Fred Hutch scientists report a finding in Drosophila fruit flies that may open new paths for understanding some of the genomic instability that leads to cancer in humans. The discovery could also offer novel ways to target diseases.
The study, led by the Basic Sciences Division’s Drs. Hector Rincon-Arano, Susan Parkhurst and Mark Groudine describes for the first time how a protein they named UpSET functions to affect gene regulation in Drosophila. Their findings were published in the Dec. 7 issue of Cell.
Red blood cell differentiation has been a long-standing interest of the Groudine Lab. In experiments designed to uncover genes that regulate this process, Rincon-Arano, a postdoctoral fellow Groudine’s lab, observed that a protein named Mixed Lineage Leukemia 5 (MLL5) played a key role in this process. Moreover, it had been known that the absence of this protein is associated with poor prognosis in certain human leukemias. Attempting to understand the function of the MLL5 protein in mammalian cells was complicated by the presence of another related protein. So Rincon-Arano turned to Drosophila, which has a single, conserved MLL5 gene, prompting collaboration with the Parkhurst Lab.

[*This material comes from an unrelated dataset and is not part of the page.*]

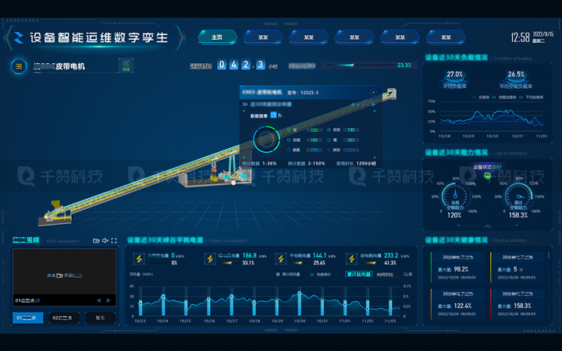Click the green status icon next to 皮带电机
This screenshot has width=562, height=351.
[x=126, y=67]
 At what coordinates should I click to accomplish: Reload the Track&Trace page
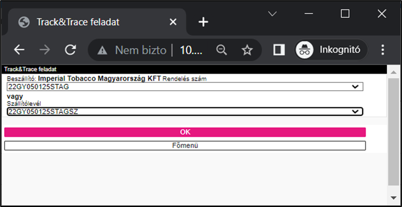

"Using Drosophila as a model allowed us to address the function of this machinery better than other systems because it only has one single gene," Rincon-Arano said.
In cells, DNA condenses itself by winding around proteins called histones, forming a complex known as chromatin. Chromatin controls how the DNA within the cell is used. A cell’s chromatin must open—through a process known as remodeling—in order for gene expression to take place.
UpSET, the MLL5-related Drosophila protein they identified, contains a SET domain, a protein motif usually found in proteins involved in gene activation. Surprisingly, however, the scientists found that UpSET recruits repressive proteins to active genes, and these repressors prevent the spread of open chromatin.
"That's contradictory, but the reason we believe it works that way is once you open or activate a region, you also have to modulate how much of the chromatin gets open," Rincon-Arano said.
Having boundaries for open chromatin is important to ensure that gene expression doesn't spread too far. "Otherwise, the whole genome becomes unstable through the inappropriate activation of usually silent neighboring genes and other DNA elements, and havoc ensues," Groudine said.
"People have been analyzing different classes of proteins that either activate or repress gene activity. This study uncovered a protein that recruits the gene repression machinery to active genes to fine-tune transcription, suggesting that the interactions are much more complex; it’s not going to be black and white," Parkhurst said.
Parkhurst said this discovery highlights how combining research using model organisms, such as the fruit fly, with that in mammals provides a powerful means of gaining insight into the mechanisms underlying human diseases.
Leukemia patients without the MLL5 gene have more aggressive disease, which could reflect UpSET’s unexpected role in genome instability. Now that the researchers better understand the protein’s activity, they plan to study the role of UpSET in myelodysplastic syndrome (MDS)—a pre-leukemia condition, Increased knowledge of UpSET function could provide a fertile testing ground for anti-cancer drugs that increase genetic stability.
Dr. Jeff Delrow, director of the Genomics shared resource, and Groudine Lab research technician Jessica Halow also contributed to the study. The National Institutes of Health funded the work.